The basic design is to reserve (but not commit) a single large block of memory in the virtual address space. This memory is subdivided into "pages". (These are not the same as the os virtual memory pages. The memory manager pages are currently defined as 1Mb in size.)

The page bitmap

The system uses a bitmap to indicate whether each page from the global memory has been allocated. All active IRowManager instances allocate pages from the same global memory space. To help reduce fragmentation allocations for single pages are fulfilled from one end of the address space, while allocations for multiple pages are fulfilled from the other.

IRowManager

This provides the primary interface for allocating memory. The size of a requested allocation is rounded up to the next "bucket" size, and the allocation is then satisfied by the heap associated with that bucket size. Different engines can specify different bucket sizes - an optional list is provided to setTotalMemoryLimit. Roxie tends to use fewer buckets to help reduce the number of active heaps. Thor uses larger numbers since it is more important to minimize the memory wasted.

Roxie uses a separate instance of IRowManager for each query. This provides the mechanism for limiting how much memory a query uses. Thor uses a single instance of an IRowManager for each slave/master.

Heaps

Memory is allocated from a set of "heaps - where each heap allocates blocks of memory of a single size. The heap exclusively owns a set of heaplet (each 1 page in size), which are held in a doubly linked list, and sub allocates memory from those heaplets.

Information about each heaplet is stored in the base of the page (using a class with virtual functions) and the address of an allocated row is masked to determine which heap object it belongs to, and how it should be linked/released etc. Any pointer not in the allocated virtual address (e.g., constant data) can be linked/released with no effect.

Each heaplet contains a high water mark of the address within the page that has already been allocated (freeBase), and a lockless singly-linked list of rows which have been released (r_block). Releasing a row is non-blocking and does not involve any spin locks or critical sections. However, this means that empty pages need to be returned to the global memory pool at another time. (This is done in releaseEmptyPages()).

When the last row in a page is released a flag (possibleEmptyPages) is set in its associated heap. * This is checked before trying to free pages from a particular heap, avoiding waiting on a lock and traversing a candidate list.

Any page which might contain some spare memory is added to a lockless spare memory linked list. * Items are popped from this list when a heap fails to allocate memory from the current heaplet. Each item is checked in turn if it has space before allocating a new heaplet. * The list is also walked when checking to see which pages can be returned to the global memory. The doubly linked heaplet list allows efficient freeing.

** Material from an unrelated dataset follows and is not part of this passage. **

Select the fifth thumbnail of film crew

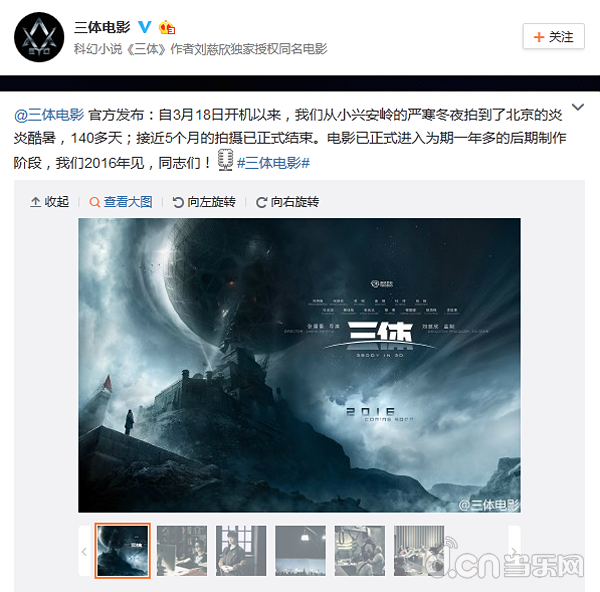tap(360, 551)
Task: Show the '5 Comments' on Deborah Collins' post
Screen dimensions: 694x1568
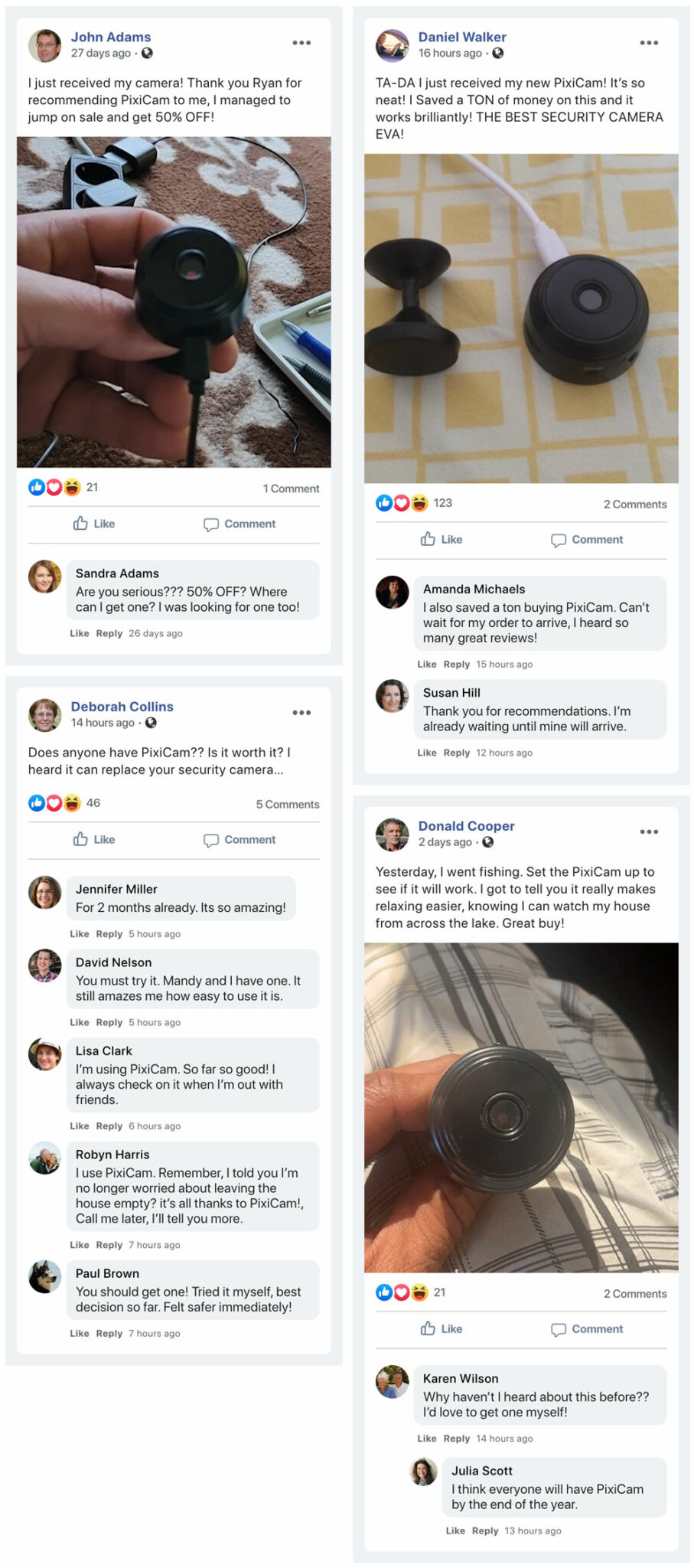Action: (x=288, y=805)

Each allocation has a link count and an allocator id associated with it. The allocator id represents the type of the row, and is used to determine what destructor needs to be called when the row is destroyed. (The count for a row also contains a flag in the top bit to indicate if it is fully constructed, and therefore valid for the destructor to be called.)

Huge Heap

A specialized heap is used to manage all allocations that require more than one page of memory. These allocations are not held on a free list when they are released, but each is returned directly to the global memory pool. Allocations in the huge heap can be expanded and shrunk using the resizeRow() functions - see below.

Specialised Heaps:

Packed

By default a fixed size heaps rounds the requested allocation size up to the next bucket size. A packed heap changes this behaviour and it is rounded up to the next 4 byte boundary instead. This reduces the amount of memory wasted for each row, but potentially increases the number of distinct heaps.

Unique

By default all fixed size heaps of the same size are shared. This reduces the memory consumption, but if the heap is used by multiple threads it can cause significant contention. If a unique heap is specified then it will not be shared with any other requests. Unique heaps store information about the type of each row in the heaplet header, rather than per row - which reduces the allocation overhead for each row. (Note to self: Is there ever any advantage having a heap that is unique but not packed??)

Blocked

Blocked is an option on createFixedRowHeap() to allocate multiple rows from the heaplet, and then return the additional rows on subsequent calls. It is likely to reduce the average number of atomic operations required for each row being allocated, but the heap that is returned can only be used from a single thread because it is not thread safe.

Scanning

By default the heaplets use a lock free singly linked list to keep track of rows that have been freed. This requires an atomic operation for each allocation and for each free. The scanning allocator uses an alternative approach. When a row is freed the row header is marked, and a row is allocated by scanning through the heaplet for rows that have been marked as free. Scanning uses atomic store and get, rather than more expensive synchronized atomic operations, so is generally faster than the linked list - provided a free row is found fairly quickly.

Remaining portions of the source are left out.